Founded during Nepal’s energy crisis, Gham Power began with solar solutions for load shedding. Now with over 4,000 projects, they combine solar tech and innovative financing to deliver clean, reliable energy—empowering rural communities, reducing emissions, and supporting sustainable development. 

Kraftblock of Sulzbach, Germany, also won in the Energy category, for its high-temp thermal storage that captures surplus clean energy when high renewable output strains the grid, helping decarbonise industry and power systems.  
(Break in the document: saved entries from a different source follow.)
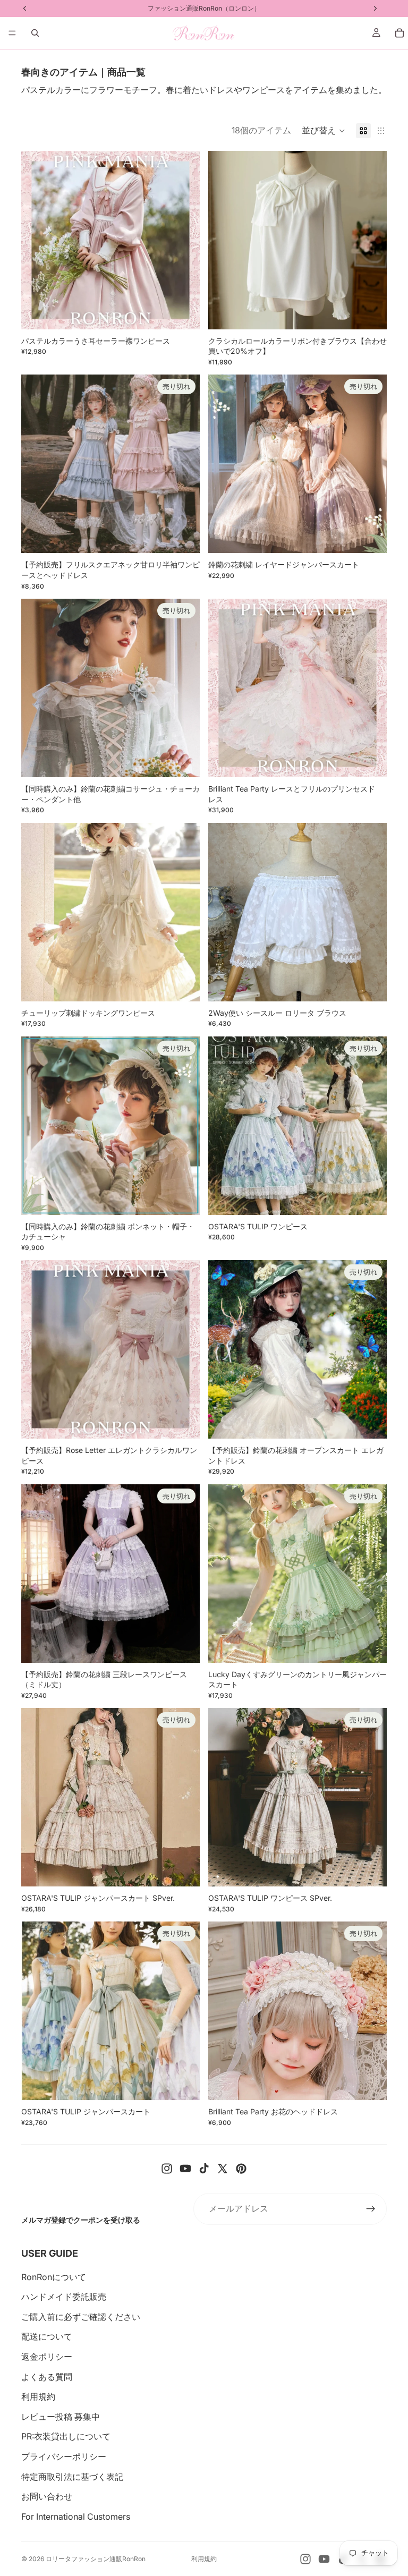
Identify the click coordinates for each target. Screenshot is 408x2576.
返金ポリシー (46, 2356)
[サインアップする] (371, 2209)
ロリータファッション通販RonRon (96, 2559)
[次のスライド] (184, 240)
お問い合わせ (46, 2496)
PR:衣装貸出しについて (65, 2436)
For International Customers (75, 2516)
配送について (46, 2336)
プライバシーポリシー (63, 2456)
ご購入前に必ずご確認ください (80, 2316)
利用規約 (38, 2396)
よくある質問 (46, 2376)
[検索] (35, 33)
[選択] (183, 312)
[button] (323, 130)
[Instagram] (166, 2168)
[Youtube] (185, 2168)
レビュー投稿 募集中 (60, 2416)
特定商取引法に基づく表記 (72, 2476)
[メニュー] (12, 33)
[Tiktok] (204, 2168)
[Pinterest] (241, 2168)
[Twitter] (222, 2168)
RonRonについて (53, 2277)
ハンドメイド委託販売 (63, 2296)
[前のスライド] (37, 240)
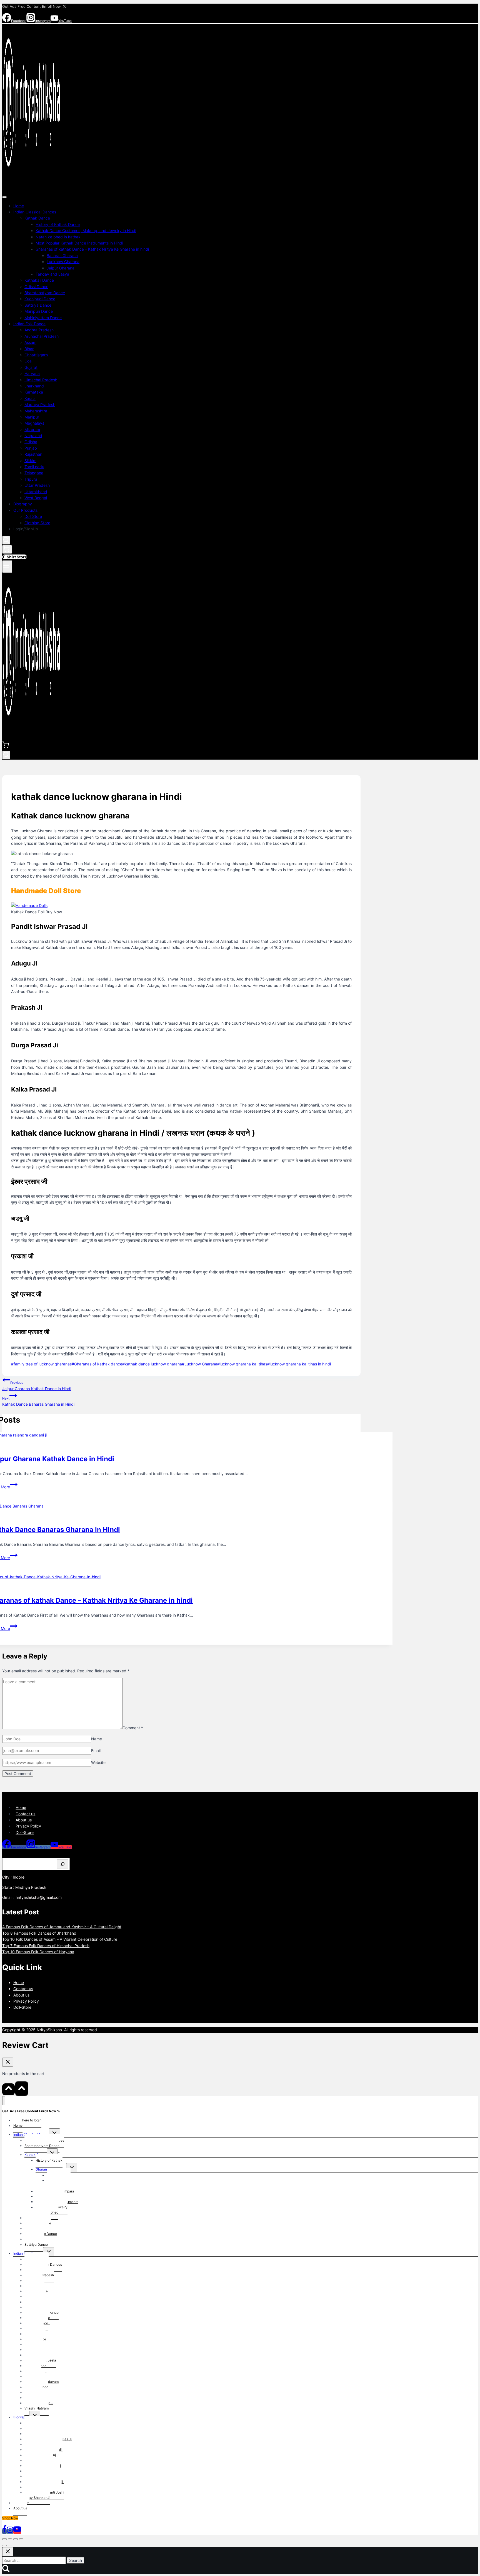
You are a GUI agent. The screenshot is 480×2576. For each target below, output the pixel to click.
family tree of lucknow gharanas (41, 1364)
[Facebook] (4, 2531)
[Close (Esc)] (21, 2539)
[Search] (62, 1864)
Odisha (30, 441)
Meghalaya (34, 423)
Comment (132, 1727)
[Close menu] (3, 2100)
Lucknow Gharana (63, 261)
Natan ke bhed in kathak (58, 237)
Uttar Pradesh (37, 485)
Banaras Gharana (62, 255)
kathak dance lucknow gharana (152, 1364)
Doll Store (33, 516)
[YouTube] (17, 2531)
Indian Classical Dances (34, 212)
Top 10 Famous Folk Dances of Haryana (38, 1951)
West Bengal (35, 497)
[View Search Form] (6, 540)
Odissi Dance (36, 286)
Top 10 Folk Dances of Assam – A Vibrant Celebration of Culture (59, 1939)
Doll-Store (25, 1832)
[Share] (15, 2539)
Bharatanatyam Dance (44, 292)
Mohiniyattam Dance (43, 317)
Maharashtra (35, 411)
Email (96, 1750)
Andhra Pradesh (39, 329)
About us (24, 1820)
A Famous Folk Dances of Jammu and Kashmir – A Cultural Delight (61, 1926)
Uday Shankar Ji (37, 2498)
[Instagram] (10, 2531)
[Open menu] (7, 566)
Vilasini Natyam (36, 2408)
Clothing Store (37, 522)
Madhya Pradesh (39, 404)
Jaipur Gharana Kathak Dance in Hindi (36, 1386)
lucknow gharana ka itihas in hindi (299, 1364)
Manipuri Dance (38, 311)
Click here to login (27, 2120)
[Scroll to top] (8, 2089)
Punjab (30, 448)
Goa (28, 361)
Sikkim (30, 460)
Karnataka (33, 392)
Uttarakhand (35, 491)
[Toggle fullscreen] (10, 2539)
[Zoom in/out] (4, 2539)
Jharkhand (34, 386)
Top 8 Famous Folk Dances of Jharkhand (39, 1933)
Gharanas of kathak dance (97, 1364)
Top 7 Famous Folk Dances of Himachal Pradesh (45, 1945)
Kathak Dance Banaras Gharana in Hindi (38, 1402)
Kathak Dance (37, 218)
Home (18, 205)
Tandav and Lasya (52, 274)
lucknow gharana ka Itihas (242, 1364)
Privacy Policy (28, 1826)
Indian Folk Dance (29, 323)
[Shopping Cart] (7, 549)
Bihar (29, 348)
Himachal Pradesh (40, 379)
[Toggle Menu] (4, 197)
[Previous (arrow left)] (4, 2545)
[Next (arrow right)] (10, 2545)
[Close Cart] (7, 2062)
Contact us (25, 1813)
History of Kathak (49, 2160)
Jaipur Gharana (60, 268)
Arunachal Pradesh (41, 336)
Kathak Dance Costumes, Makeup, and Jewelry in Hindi (86, 230)
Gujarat (31, 367)
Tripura (30, 479)
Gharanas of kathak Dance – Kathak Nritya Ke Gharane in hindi (92, 249)
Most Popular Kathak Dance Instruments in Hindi (79, 243)
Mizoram (32, 429)
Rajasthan (33, 454)
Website (98, 1762)
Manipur (31, 417)
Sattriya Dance (37, 305)
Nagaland (33, 435)
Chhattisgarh (36, 354)
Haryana (32, 373)
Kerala (30, 398)
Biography (22, 503)
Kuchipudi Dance (39, 298)
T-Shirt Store (14, 556)
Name (96, 1738)
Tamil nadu (34, 466)
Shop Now (10, 2518)
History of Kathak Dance (58, 224)
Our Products (25, 510)
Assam (30, 342)
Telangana (33, 472)
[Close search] (7, 2551)
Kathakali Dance (39, 280)
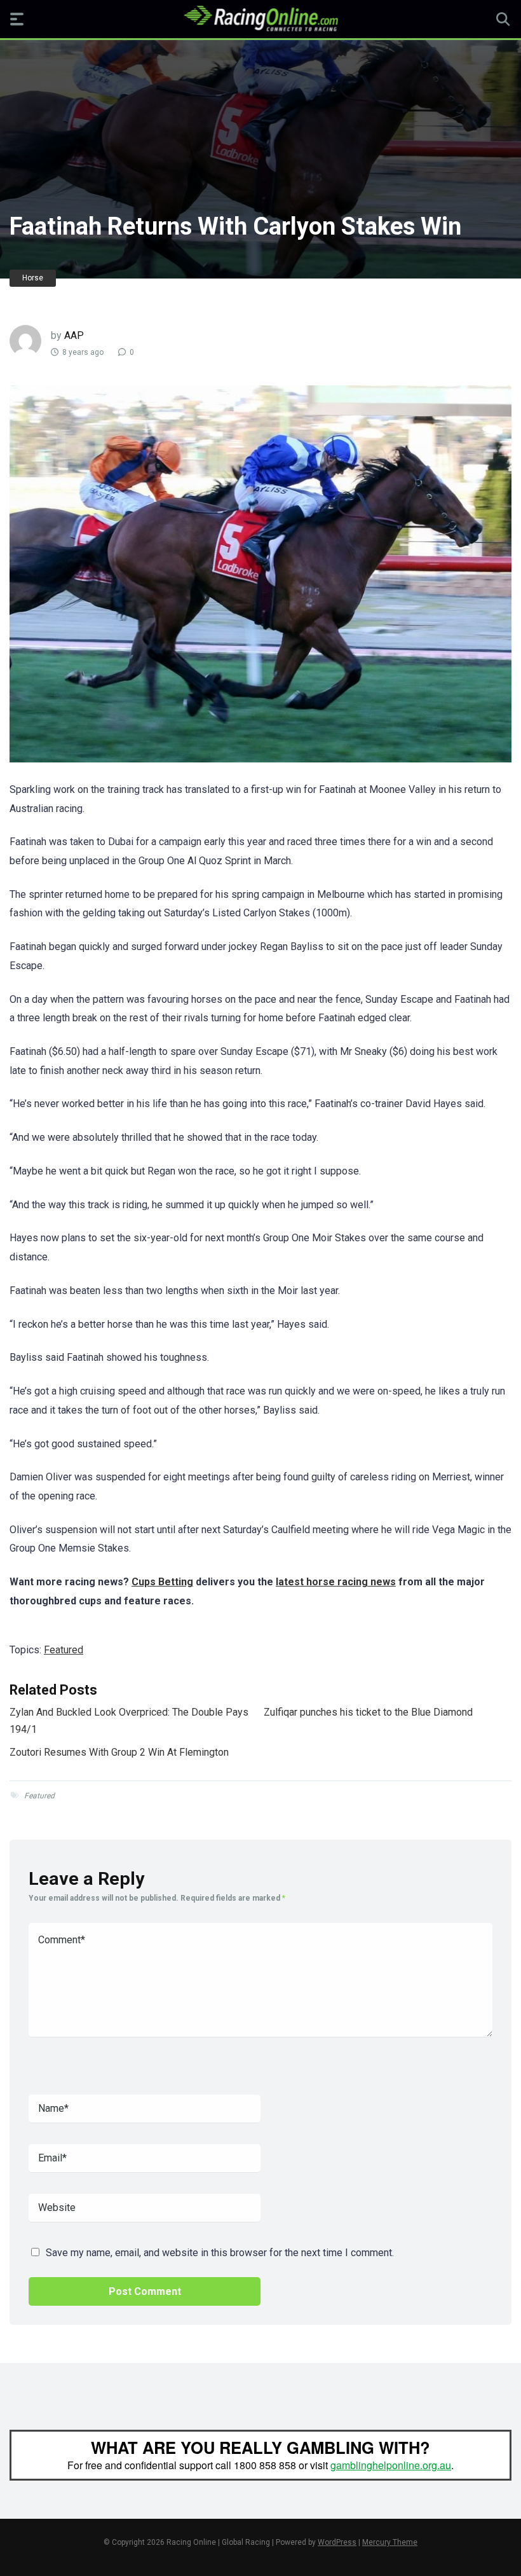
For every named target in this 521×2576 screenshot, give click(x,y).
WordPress (337, 2542)
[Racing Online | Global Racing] (261, 18)
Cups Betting (162, 1582)
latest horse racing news (336, 1582)
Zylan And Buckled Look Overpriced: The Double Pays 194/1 (129, 1720)
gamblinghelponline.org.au (390, 2465)
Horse (32, 277)
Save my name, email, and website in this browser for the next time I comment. (220, 2253)
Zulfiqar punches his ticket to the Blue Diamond (368, 1712)
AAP (74, 335)
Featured (63, 1650)
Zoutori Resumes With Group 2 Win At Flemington (119, 1752)
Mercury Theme (389, 2542)
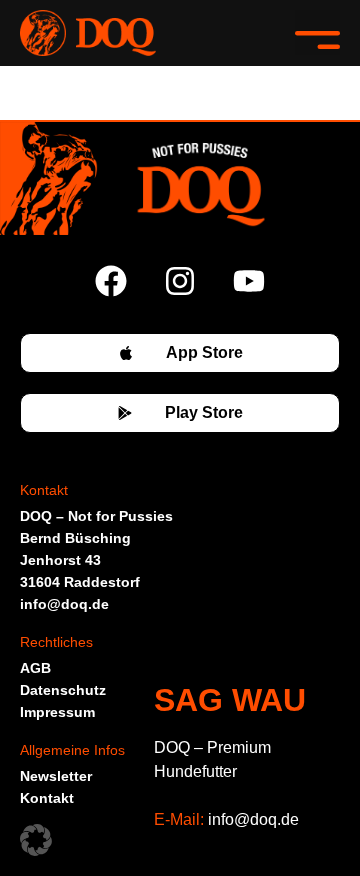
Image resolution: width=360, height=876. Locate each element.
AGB (35, 668)
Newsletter (56, 776)
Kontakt (47, 798)
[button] (317, 32)
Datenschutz (63, 690)
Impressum (57, 712)
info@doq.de (253, 819)
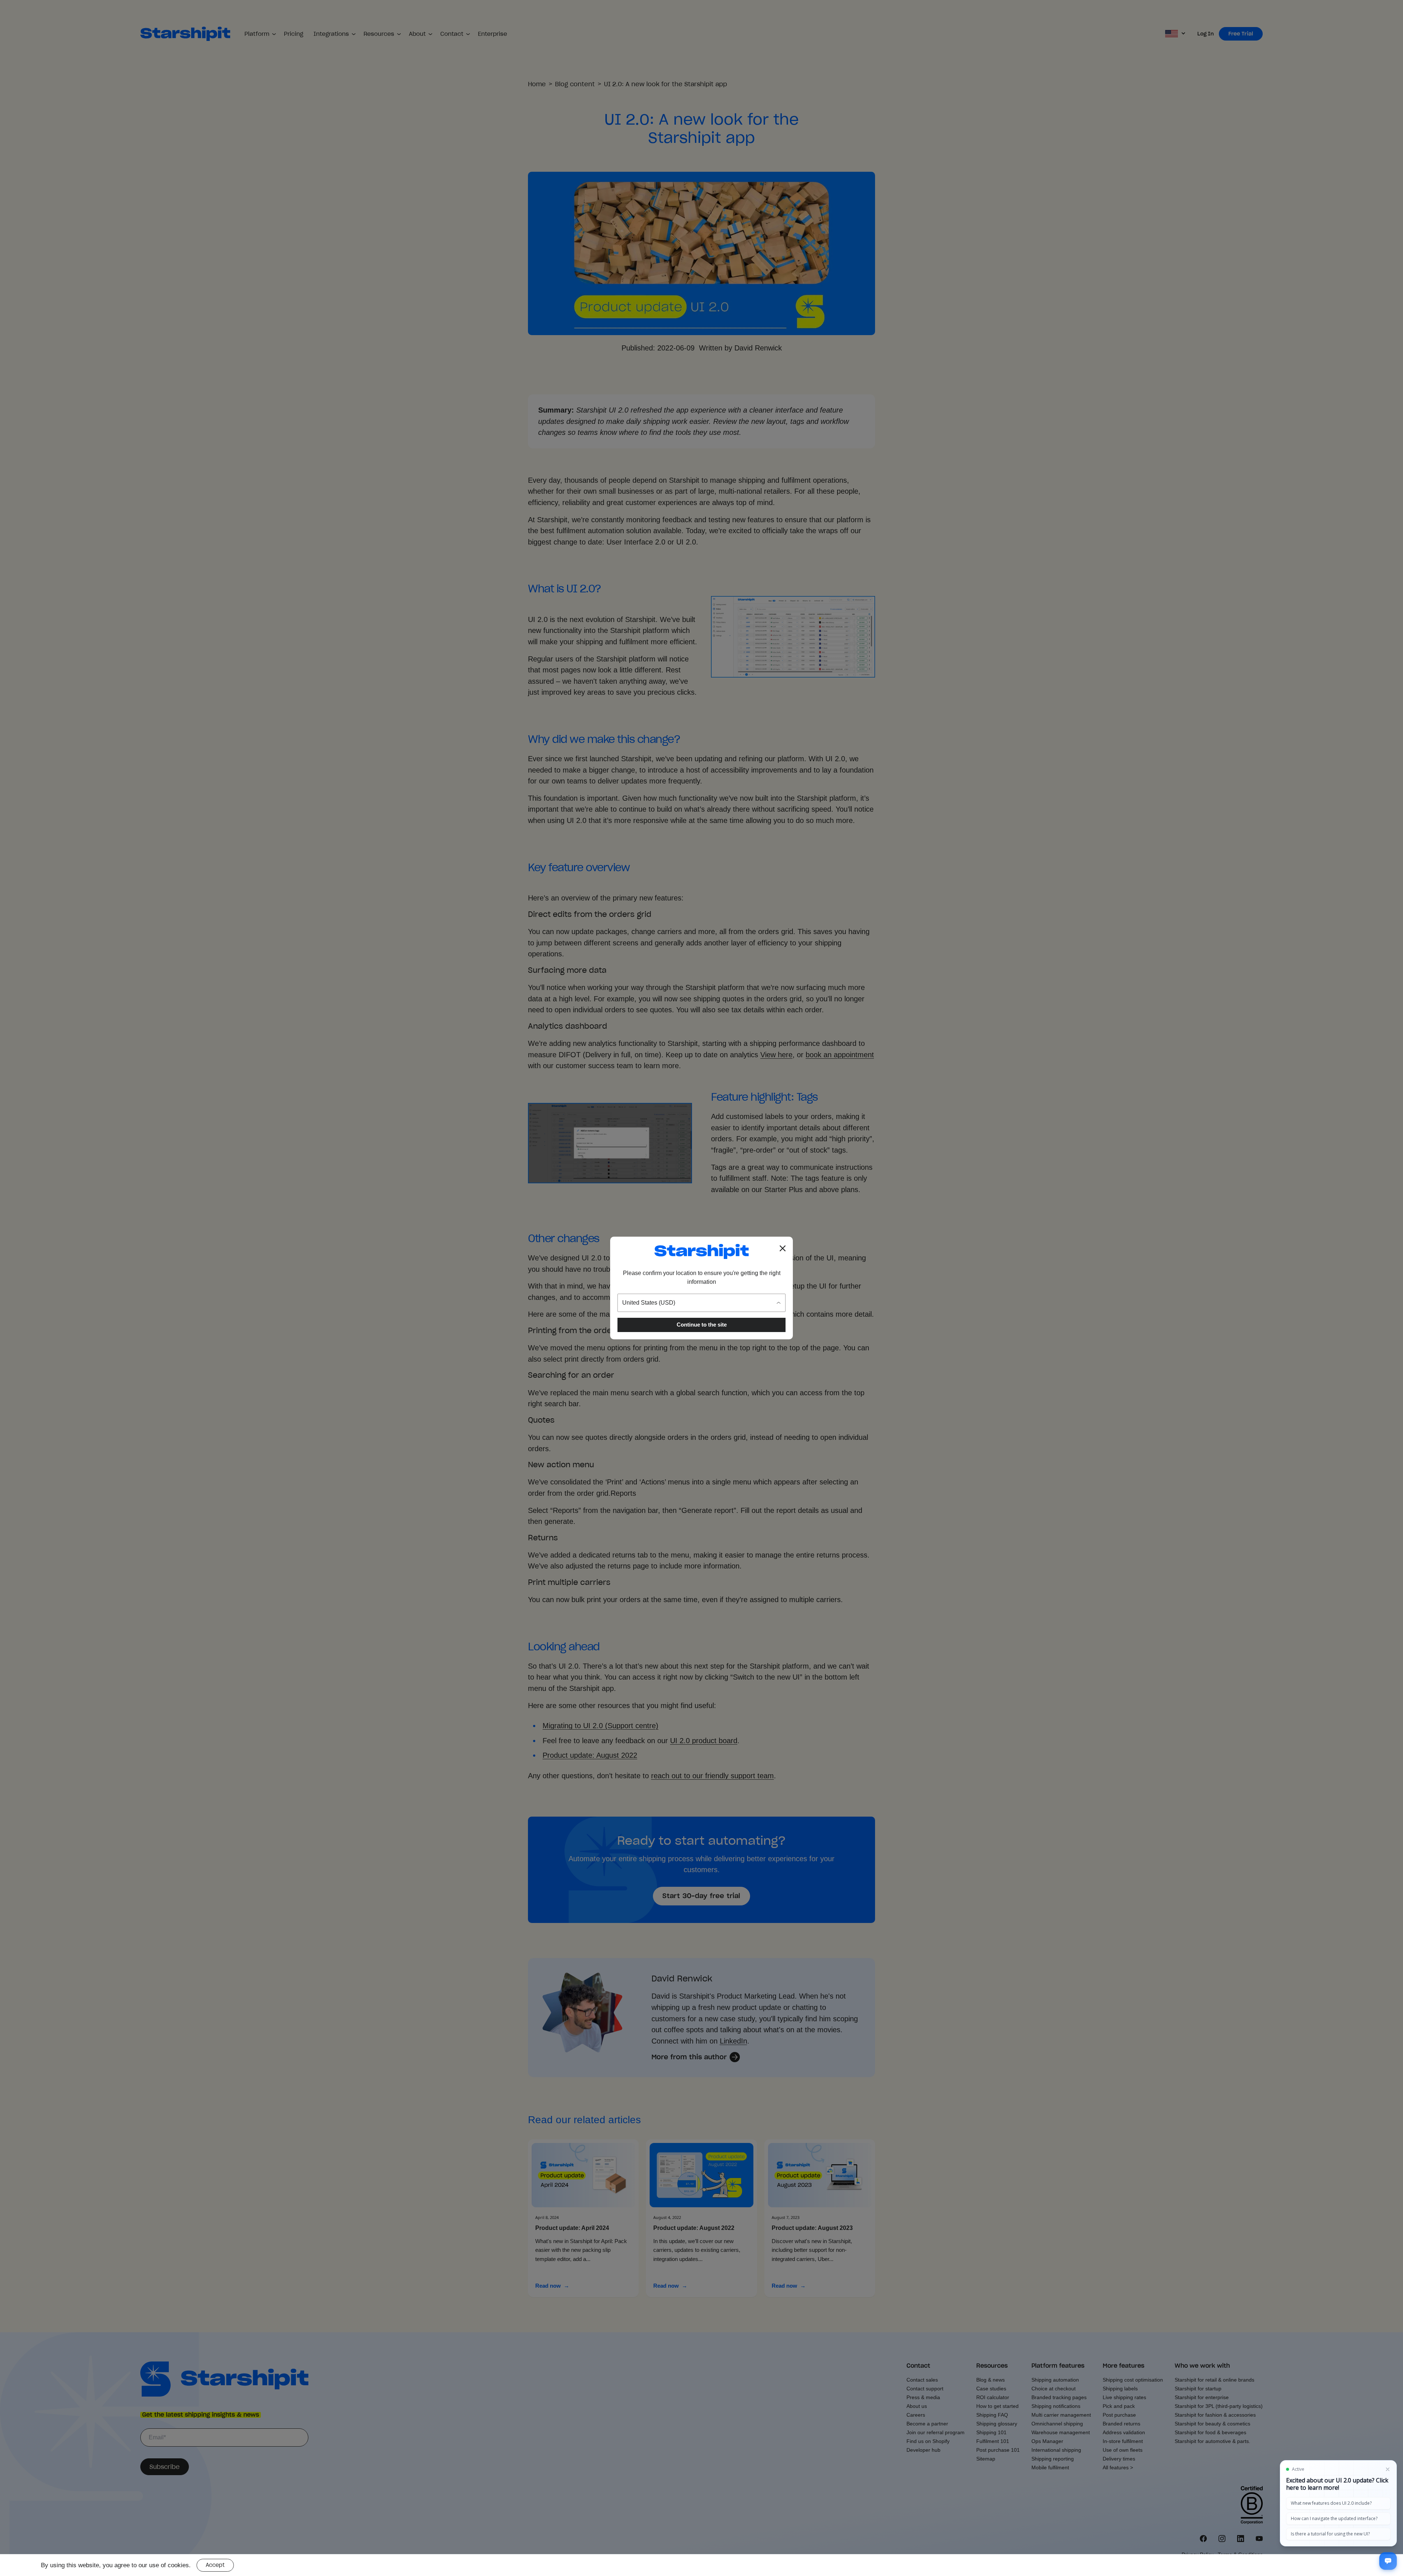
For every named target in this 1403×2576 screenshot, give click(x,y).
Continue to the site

In the Finance category, for projects mobilising financial innovation to drive climate action, Terraformation of Waimea, Hawaii, USA, was one of the two winners, for restoring native forests through a model that supports profit, people and the planet.  

The other winner in the Finance category, also from the USA, New York’s TopoFinance, taps into treasury management to drive climate action. As a leader in climate-aligned finance, they help shift trillions toward decarbonisation.

In 2024, they worked with organisations managing over US$500 billion, guiding them to align cash stewardship with long-term planetary impact. 

In the Transport & Mobility category, for projects transforming transportation by shifting away from the internal combustion engine, another US company, Carma Technology of Austin, Texas, has an app, GoCarma, which currently rewards 90,000 Dallas-Fort Worth commuters with incentives for low-emission travel.  

Another US corporation, ElectricFish Energy Inc. of San Carlos, California, was the other prize winner in the Transport & Mobility category.

ElectricFish builds microgrids that quickly enable fast EV charging and emergency backup for fleets in grid-constrained areas — in days, not years.  

“The Keeling Curve Prize is one of the most effective ways I’ve seen to cut through bureaucracy and get funding to those driving real change,” Ruth Metzer added.

“We urgently need to accelerate climate action—and the prize is leading that charge.”